▶ [PROBLEM] Resume the post about setting up the Iomega ix2 NAS from the point where it stops, carrying on its list of tips and remarks.
### PAGE EXTRACT
Lenovo / Iomega ix2 NAS

Last year, I bought an Iomega ix2 NAS, a simple box which can hold 2 hard disks for network attached storage. Since then, the company was bought by Lenovo, which does the support now.

iomega-storcenter-ix2-2tb-2x-1tb

It was a pretty cheap deal, and came included with two 3 TB Seagate disks for having 6 TB of storage, or 3 TB in RAID 1. The product also cames in a “cloud” edition, which has some additional software tweaks, but is essentially the same hardware. Unfortunately, the out-of-the-box firmware has some serious issues.

Here are some tips / remarks:

  • Upgrade the firmware as soon as you get this thing out of the box, and preferably before you connect it to the internet. Mine came out of the box with a 3.x version of the firmware. In order to upgrade to the newest (4.x) firmware, you’ve got to upgrade using ix2-ng-4.0.2.9960.tgz before updating to 4.1.114.3342 (the latest version at time of writing). Firmware can be found here. It’s a pretty hefty download (+200 Mb) and upgrading firmware can take a while (uploading the tarball to the device, extracting, installing, rebooting). Be prepared to wait.
######
### EXCERPTED RECORDS
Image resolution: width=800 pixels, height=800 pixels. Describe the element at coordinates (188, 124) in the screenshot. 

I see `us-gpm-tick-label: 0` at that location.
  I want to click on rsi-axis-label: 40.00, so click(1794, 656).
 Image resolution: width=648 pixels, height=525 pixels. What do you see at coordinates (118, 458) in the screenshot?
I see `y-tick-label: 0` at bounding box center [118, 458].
######
▶ [WRITTEN REPLY]
    • Kudos to Lenovo for keeping this device up to date with latest patches for SSL and services running on it – not a lot of vendors doing this.
  • Configure access control: By default, the NAS allows any computer connected to your network to grab files. That’s generally a bad idea.
  • Disable the built-in media server: Last time I tested, the delivered Twonky media server in the firmware was an older version with a huge bug: if it encounters any file on the system with the .mp4 extension (a popular media format), the indexer will fail, and indexing will begin again. Indefinitely. I only noticed this after a few months. I thought the blinking blue led was indicating RAID check activity, and shrugged it off, but it was actively torturing my hard disks. This led to the machine running very hot and a hard disk failure after 4 months already. This might have been fixed in more recent firmware versions, but I would suggest not taking the gamble. Pretty pissed that this got into released firmware. If you’ve got a constant blinking blue light for days, find out what’s causing it.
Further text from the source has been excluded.